MSSP ControlScan Adds PCI Data Security Essentials for Small Businesses
ControlScan, an MSSP that offers managed security and compliance solutions, has integrated the Payment Card Industry (PCI) Data Security Essentials Evaluation Tool into its SecureEdge technology platform. The move comes after the PCI Security Standards Council launched Data Security Essentials earlier this week.
Data Security Essentials provides small businesses with an alternative to the traditional PCI Self-Assessment Questionnaire (SAQ), according to ControlScan. It contains fewer questions than the PCI SAQ and helps small businesses evaluate their security posture and address risks.
In addition to Data Security Essentials, PCI this week announced the following free online resources for small businesses:
- Common Payment Systems: Provides real life visuals to help small businesses identify what type of payment system to use, the risks associated with their system and actions they can take to protect their system.
- Glossary of Payment and Information Security Terms: Defines payment and information security terms.

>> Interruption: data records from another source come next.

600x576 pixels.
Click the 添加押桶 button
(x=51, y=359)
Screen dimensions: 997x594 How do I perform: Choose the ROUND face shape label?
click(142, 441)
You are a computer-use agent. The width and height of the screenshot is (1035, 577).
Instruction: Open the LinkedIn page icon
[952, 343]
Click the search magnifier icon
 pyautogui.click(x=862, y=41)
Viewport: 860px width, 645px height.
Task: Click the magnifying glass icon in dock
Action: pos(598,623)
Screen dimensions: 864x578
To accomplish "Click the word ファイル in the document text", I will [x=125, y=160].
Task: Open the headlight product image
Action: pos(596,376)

- Guide to Safe Payments: Offers insights into security basics to protect small businesses against payment data theft.
- PCI Firewall Basics: Outlines firewall configurations and how to set up a firewall.
- Questions to Ask Your Vendors: Includes a list of common vendors that small businesses rely on and specific questions to ask these vendors to ensure they can protect customer payment data.

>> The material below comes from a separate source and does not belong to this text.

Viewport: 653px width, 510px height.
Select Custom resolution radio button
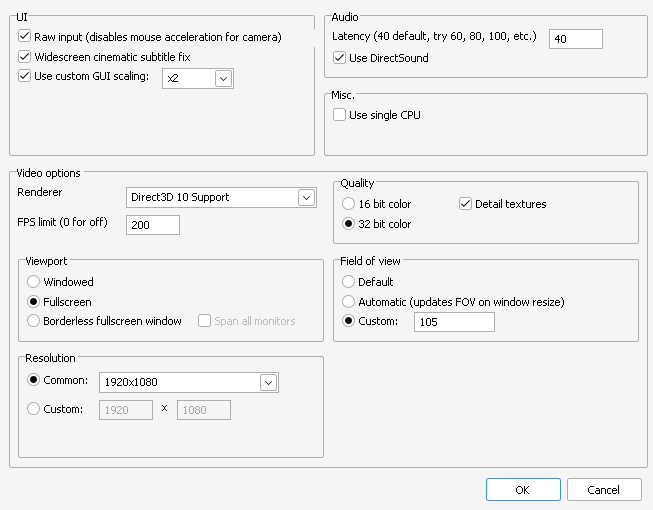[34, 409]
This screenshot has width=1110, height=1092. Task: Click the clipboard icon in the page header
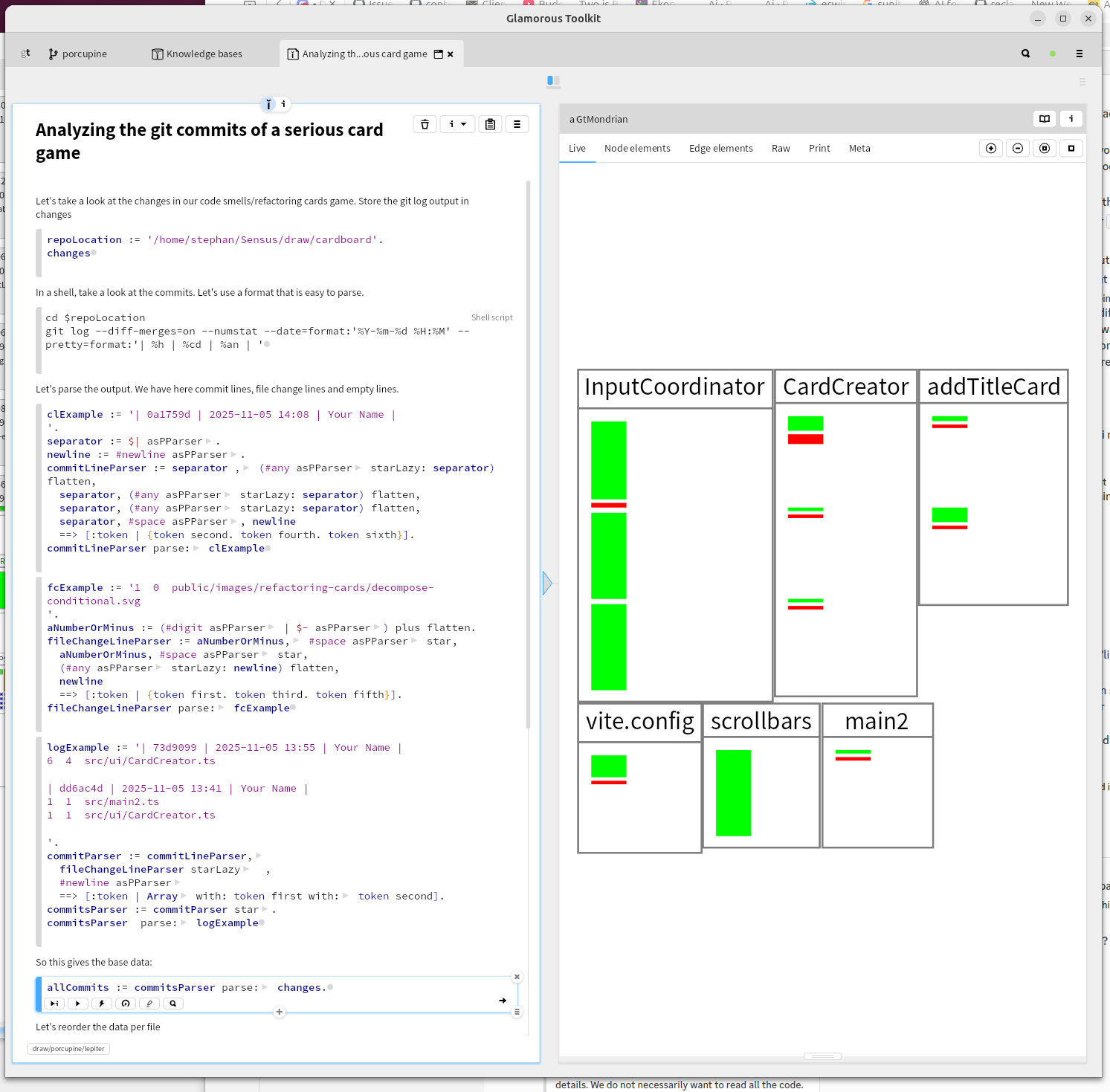click(490, 124)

PCI also offers cyber threat resources designed to safeguard businesses against the following dangers:
- Outdated software.
- Remote access.
- Weak passwords.
The aforementioned PCI resources are now available.

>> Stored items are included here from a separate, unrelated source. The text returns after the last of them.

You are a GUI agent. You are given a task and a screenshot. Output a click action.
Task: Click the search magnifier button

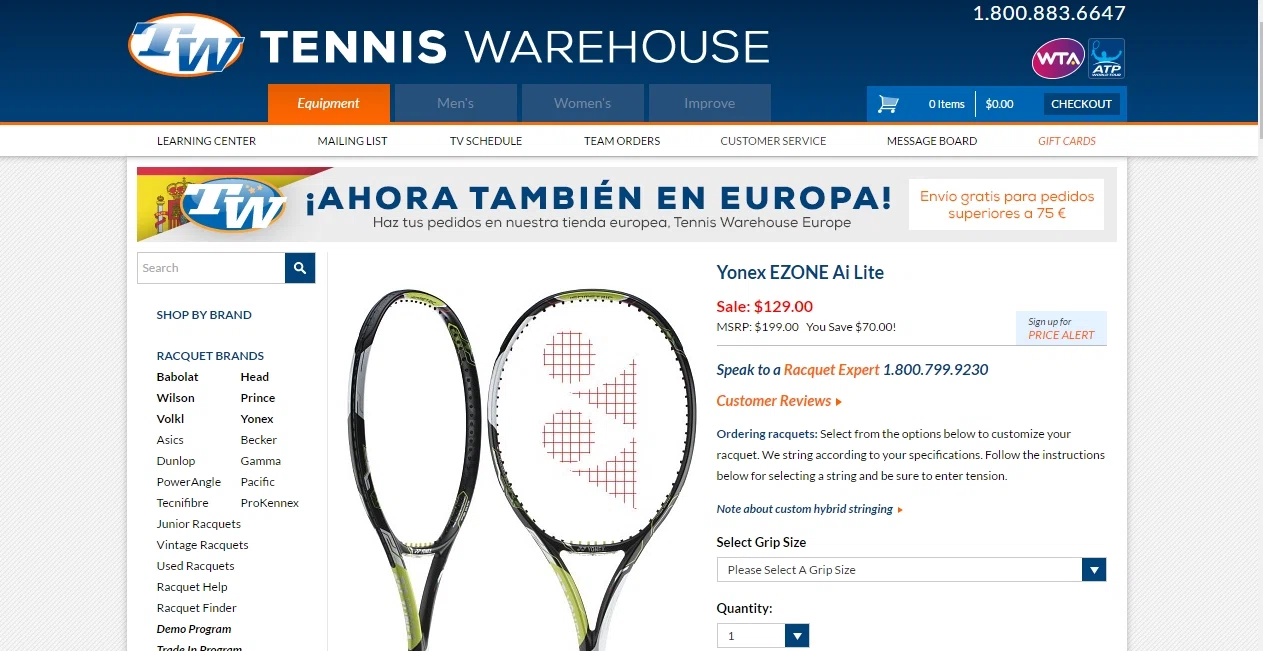(300, 268)
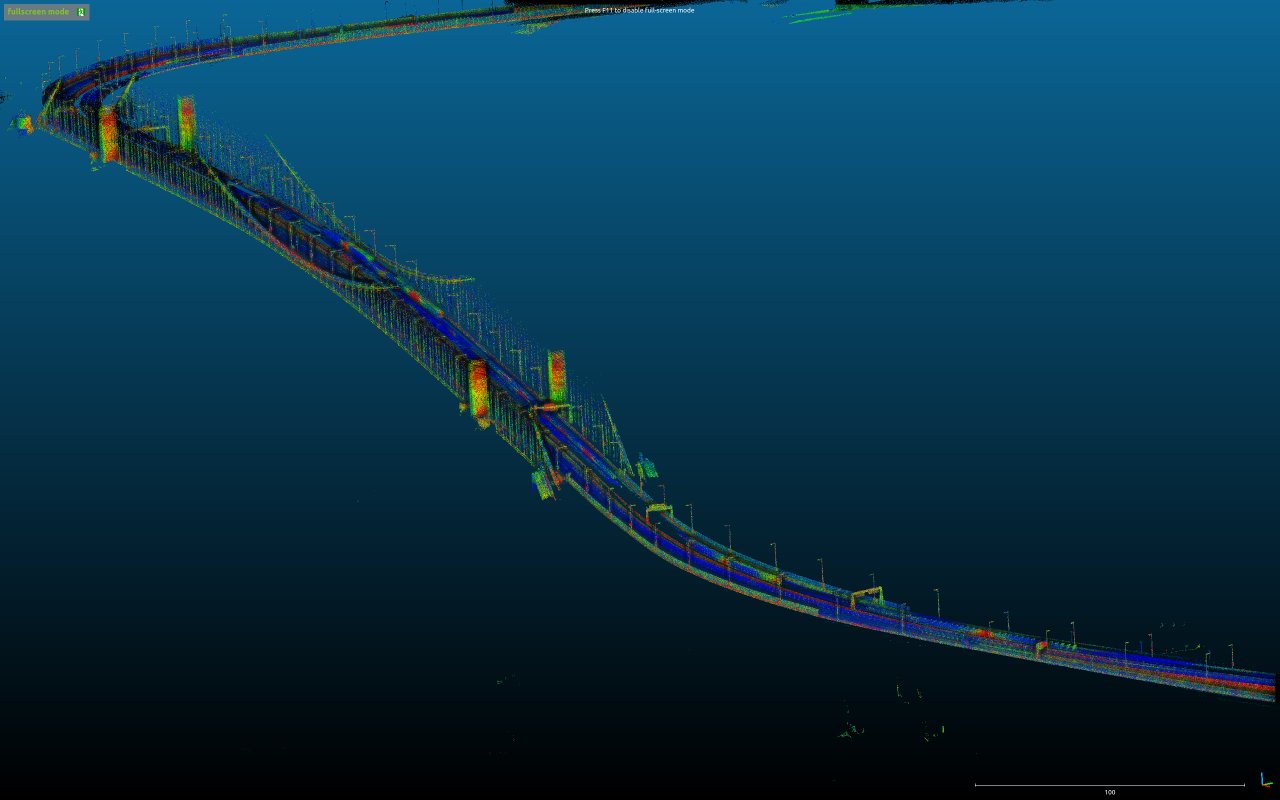This screenshot has height=800, width=1280.
Task: Click the green structure right of the near towers
Action: pyautogui.click(x=648, y=467)
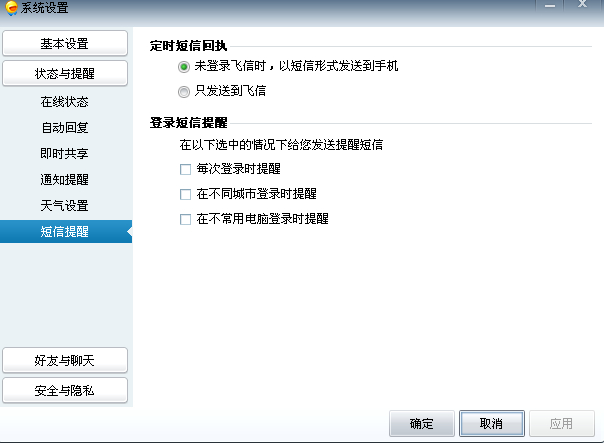This screenshot has width=604, height=444.
Task: Expand the 基本设置 section
Action: (65, 44)
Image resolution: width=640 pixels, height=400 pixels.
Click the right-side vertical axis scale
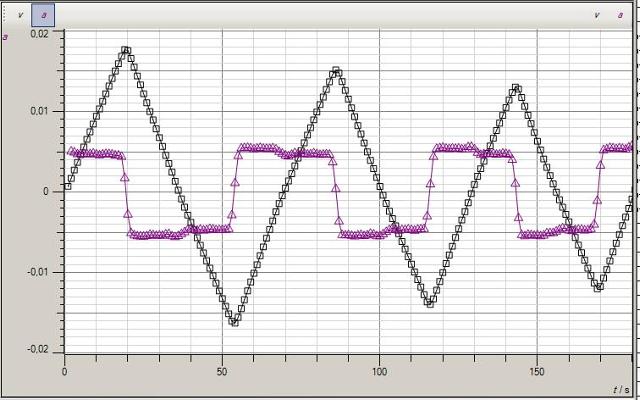tap(635, 190)
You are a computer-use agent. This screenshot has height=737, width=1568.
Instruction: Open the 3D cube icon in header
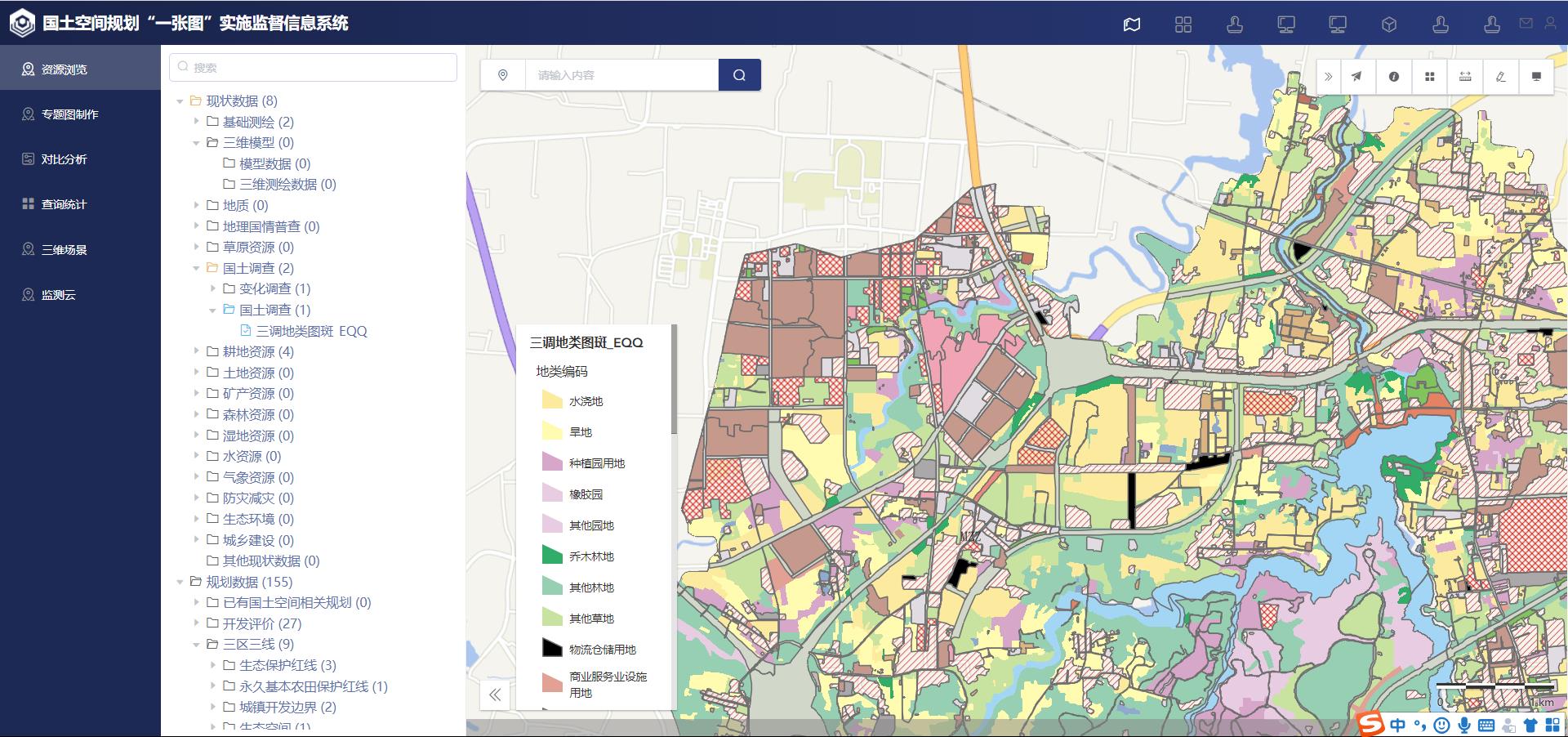[1389, 25]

How Does ControlScan Help Businesses Comply with PCI Requirements?
ControlScan offers a variety of PCI compliance services, such as:
- 1-2-3 Self-Assessment: Guides businesses through all aspects of PCI requirements.
- External Vulnerability Scanning: Identifies application- and network-based vulnerabilities across a business’ IT infrastructure.
- Security Awareness Training: Teaches employees how to recognize and avoid everyday security threats and ensure a business’ sensitive payment card data is continuously secure.
As organizations search for ways to comply with PCI mandates, MSSPs may increasingly add PCI compliance offerings to their portfolios.
For example, Netsurion in November partnered with information systems technology provider Lucas Systems to help retailers safeguard their networks and point of sale (POS) systems against cyberattacks. The MSSP provides Lucas Systems customers with tools that they can use to secure their payment card information and comply with PCI mandates.